Cook pasta according to the box directions and set aside.
You’ll need 1 1/2 cups of cooked pasta for this recipe.
On low heat in a soup pan simmer olive oil, 1 tablespoon of Italian Parsley, and 1/4 of the half of the garlic powder till warmed, about 1 minute. It will start to brown when warmed. Even if it gets too brown and you think you messed it up, keep making it.

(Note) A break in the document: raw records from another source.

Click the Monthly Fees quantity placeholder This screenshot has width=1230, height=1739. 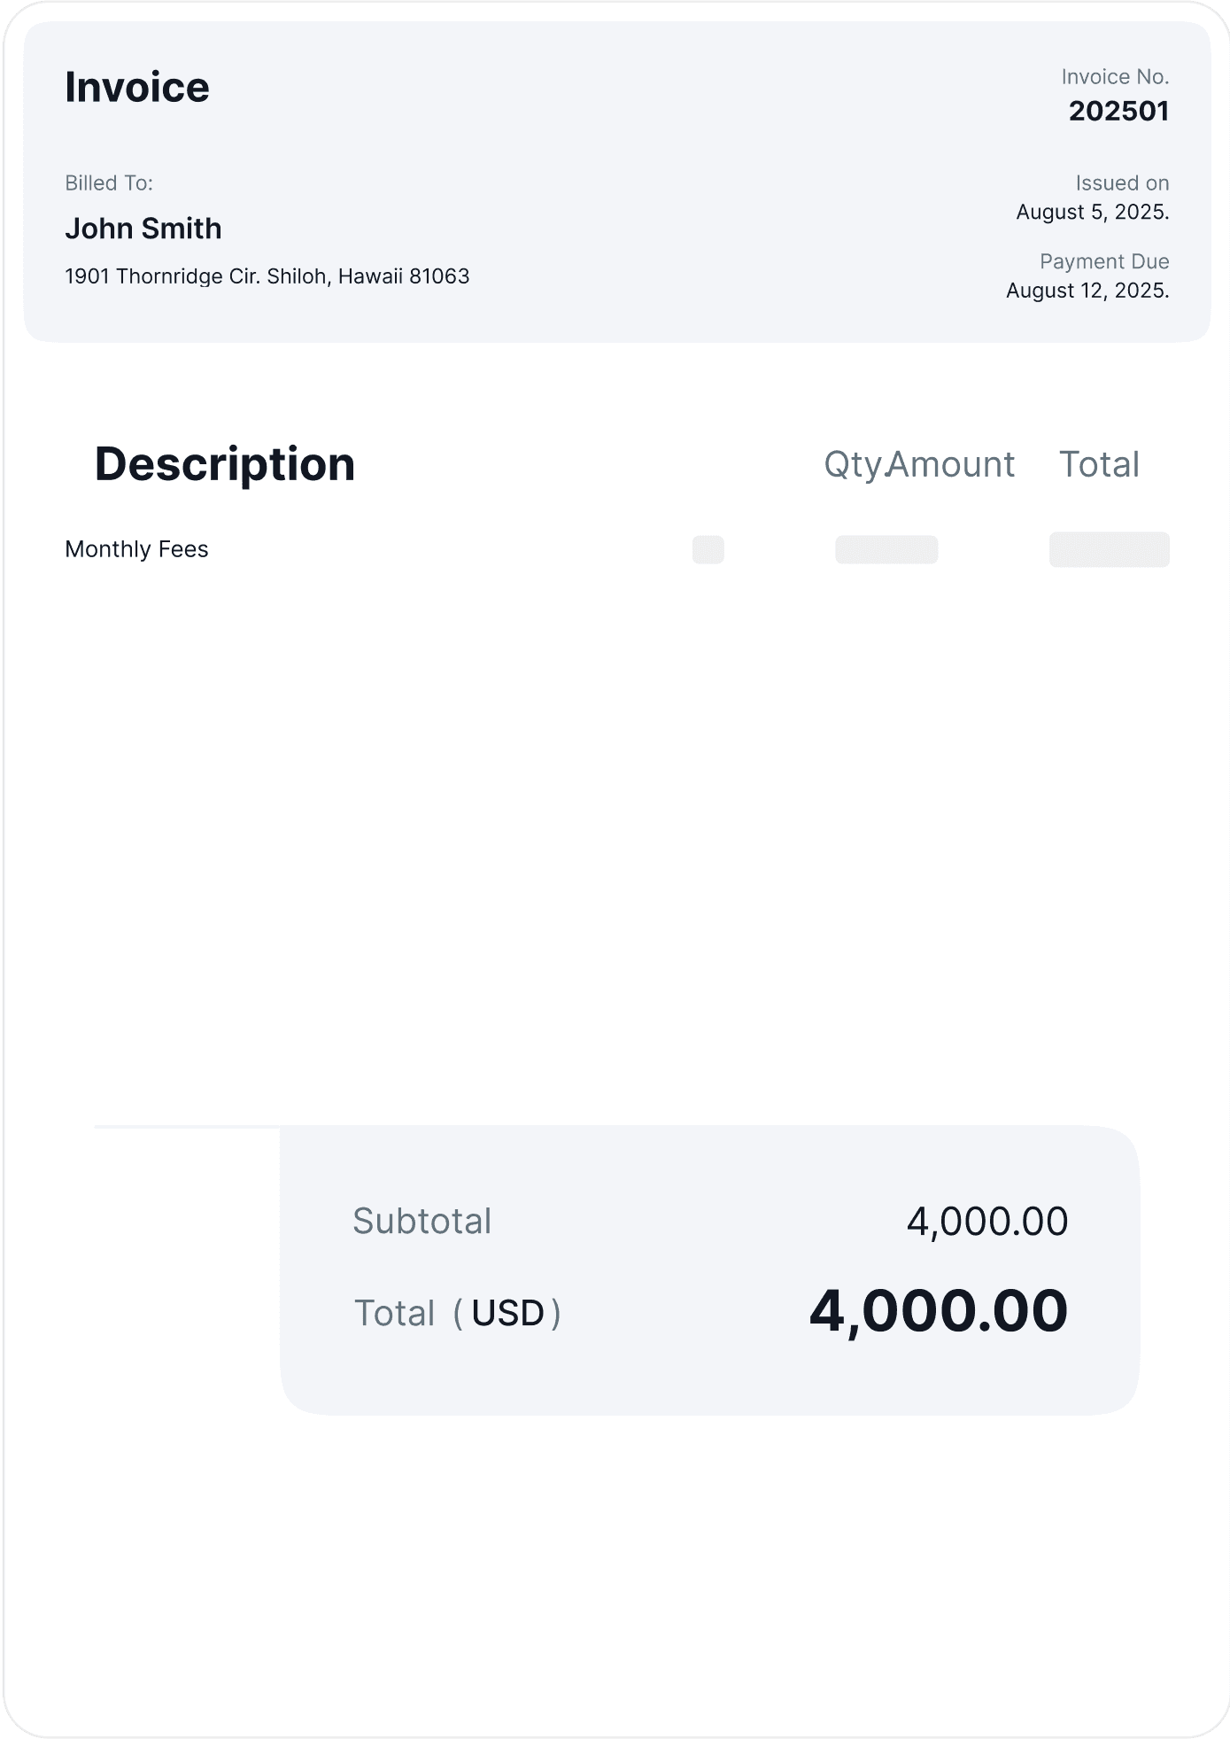[708, 549]
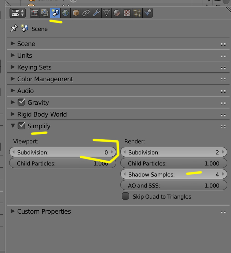
Task: Click the AO and SSS slider
Action: coord(174,186)
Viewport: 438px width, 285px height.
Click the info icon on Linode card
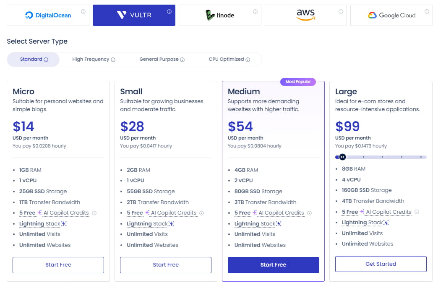click(255, 12)
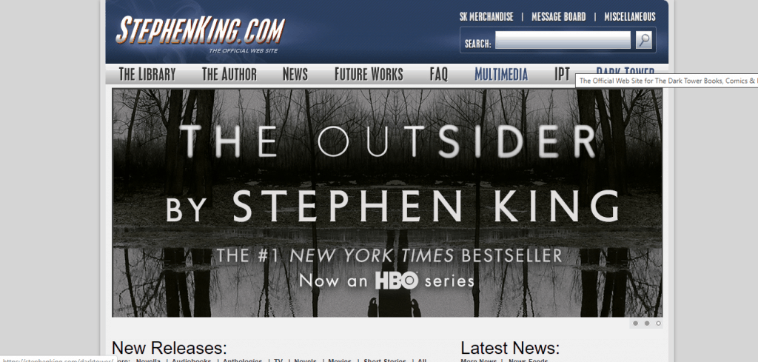Viewport: 758px width, 362px height.
Task: Filter new releases by Audiobooks
Action: click(x=192, y=360)
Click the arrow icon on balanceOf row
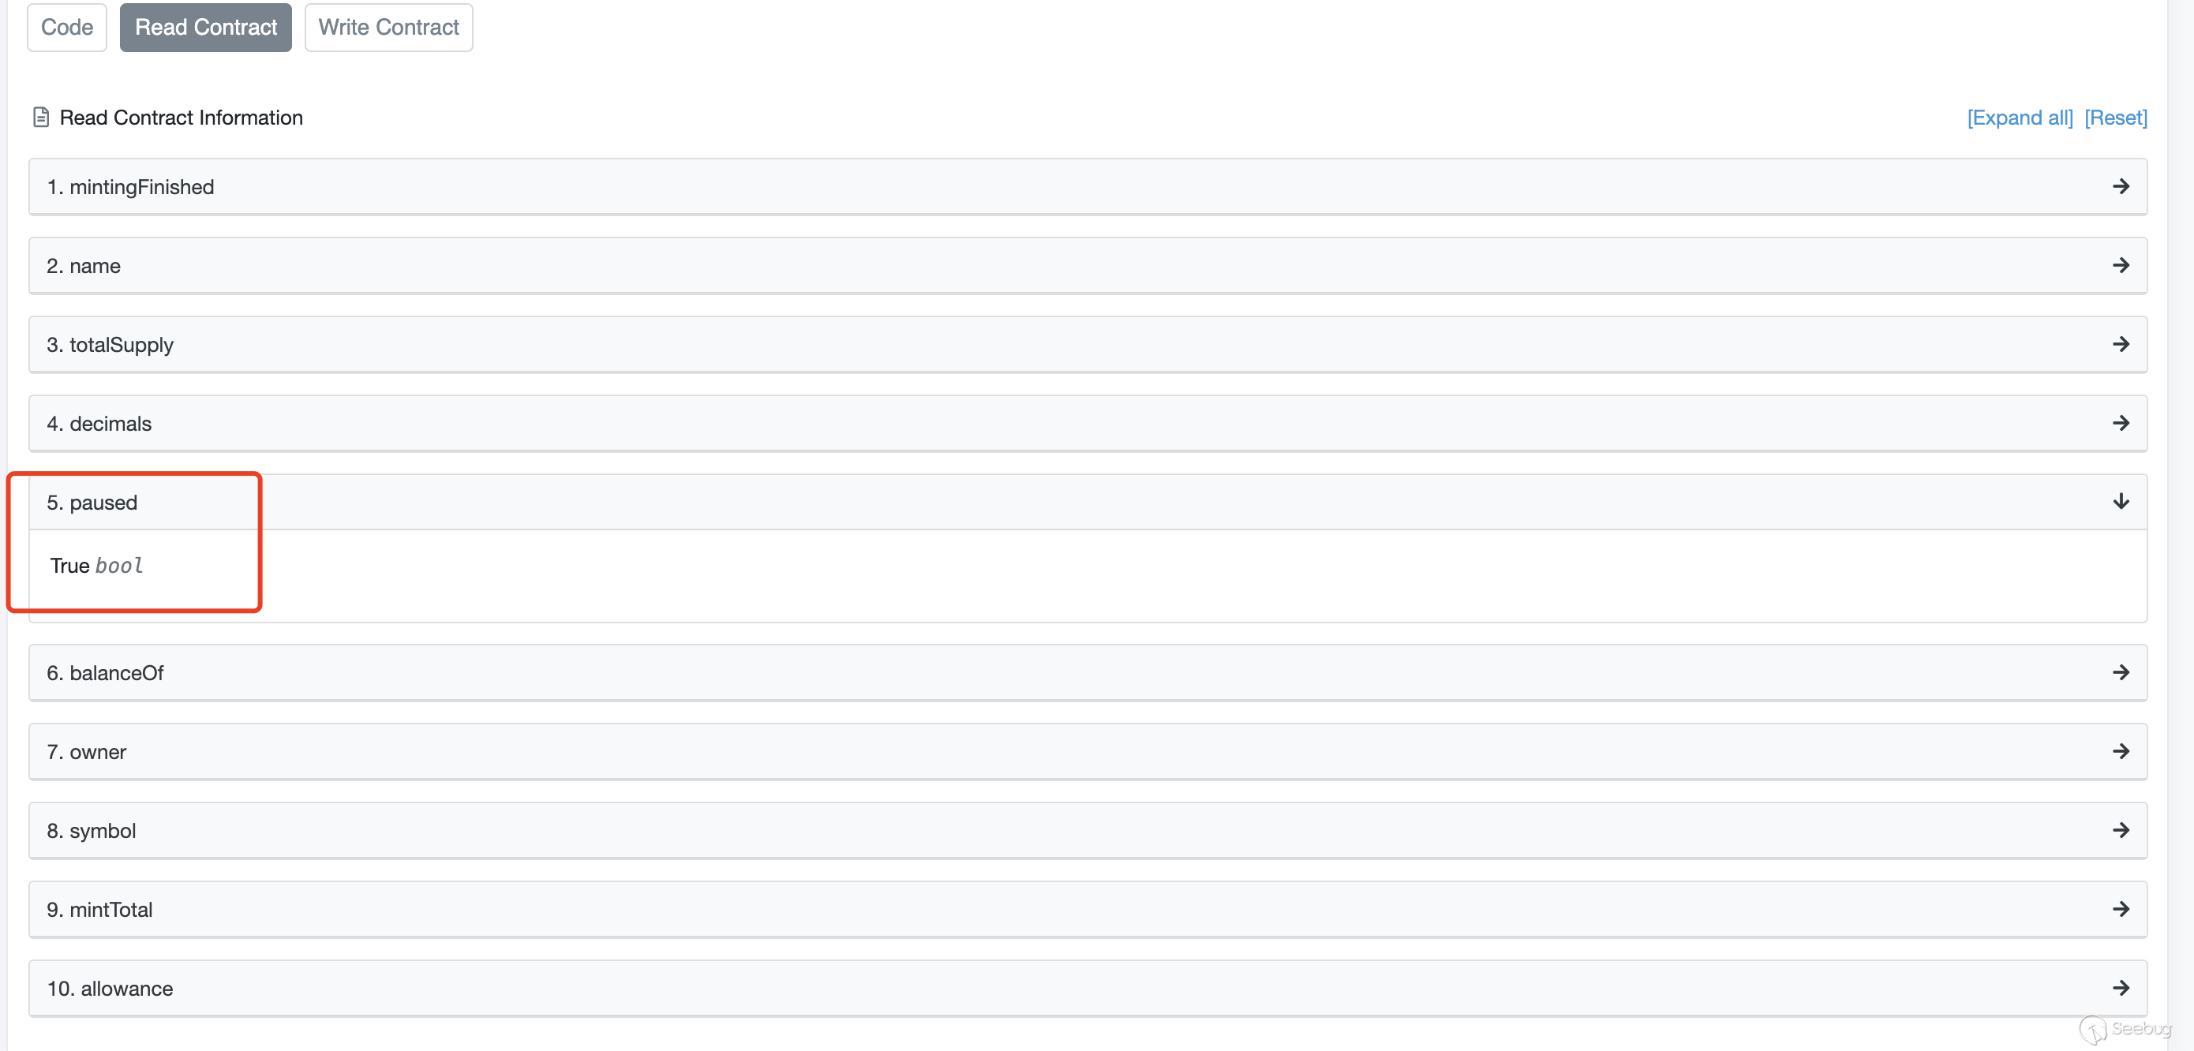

Once the oil is brown and the garlic starts to stick into clusters, set to the lowest temp possible on your stove. Add the cooked pasta, sprinkle the remaining garlic and Italian Parsley.
Remove from heat.
Using a large spoon, massage and mix the pasta into the garlic sauce. Keep mixing until it is coated with the sauce.
If you don’t have organic, don’t worry about it. You do what you can do. The idea is for this recipe is that cooking should be easy.
I have only tested this recipe with Italian Parsley and dried garlic powder. You can alter it, but I cannot guarantee it will taste the same.
Dried garlic powder is found in the dried herb section of the market.
If you find this recipe too saucy, use more cooked pasta.
- 1 box of Banza - Your choice in shape, but not spaghetti.
- 3 Tablespoons full fat olive oil
- ½ Tablespoon organic dried garlic powder
- 2-3 Tablespoons chopped fresh Italian Parsley
- A pinch or two of Pink Himalayan sea salt or sea salt for added flavor - necessary for the garlic knot taste!
- Cook pasta according to the box directions and set aside.
- You'll need 1½ cups of cooked pasta for this recipe.
- On low heat in a soup pan simmer olive oil, 1 tablespoon of Italian Parsley, and ¼ of the half of the garlic powder till warmed, about 1 minute. It will start to brown when warmed. Even if it gets too brown and you think you messed it up, keep making it.
- Once the oil is brown and the garlic starts to stick into clusters, set to the lowest temp possible on your stove. Add the cooked pasta, sprinkle the remaining garlic and Italian Parsley.
- Remove from heat.
- Using a large spoon, massage and mix the pasta
intothe garlic sauce. Keep mixing until it is coated with the sauce.